Self publishing yayıncılıkta ise bu süre çoğunlukla 1 yıl olmakla beraber farklı süre sunan örneklerde de uzun vadeli tercihlerden uzak duruluyor. Bunun sebebi de önceki başlıkta bahsettiğim ve sonda detaylandıracağım “ipucu”yla aynı, oraya geleceğim. Ama mesela, self publishing olup da “on yıl boyunca satış ve dağıtım garantisi” veren fakat aynı zamanda sözleşmesini birer yıllık yapan kurumlar var, haliyle kafanız karışabilir.
Bunun iki açıklaması var:
- Sözleşmeler birer yıllık da beşer yıllık da olsa bu sürelerin bitmesine belli bir süre kala (ortalama 30 gün) taraflar itiraz etmedikçe birer yıl daha uzayacağına dair bir madde konulur sözleşmeye.
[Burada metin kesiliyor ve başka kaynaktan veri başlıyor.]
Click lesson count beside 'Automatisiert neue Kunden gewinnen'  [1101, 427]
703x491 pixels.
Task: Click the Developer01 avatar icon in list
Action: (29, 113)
Dolayısıyla sözleşme bir yıllık da olsa bu on yıllık garanti vaadi ve diğer hizmetler hoşunuza giderse zaten sözleşmeniz yenilenir.
- İlk madde bir yana, ben zaten bu garantinin bir satış stratejisinden öte bir gerçekliği olduğunu düşünmüyorum. Çünkü diğer maddelerde de değineceğim üzere;
- 2a.Olağanüstü bir gelişme olmadıkça 10 yıl boyunca bir kitabın satışa devam etmesi nadiren gerçekleşen bir olaydır.
- 2b.Kitabınız satıyorsa/okunuyorsa zaten bu garantiye sizden çok yayınevinin ihtiyacı olacaktır ve sizi kaybetmek istemezler.
- 2c.On yıl boyunca satmaya devam eden bir kitap yazdıysanız self publishing’de kalmayı zaten istemez, geleneksel yayınevlerinden birine geçersiniz.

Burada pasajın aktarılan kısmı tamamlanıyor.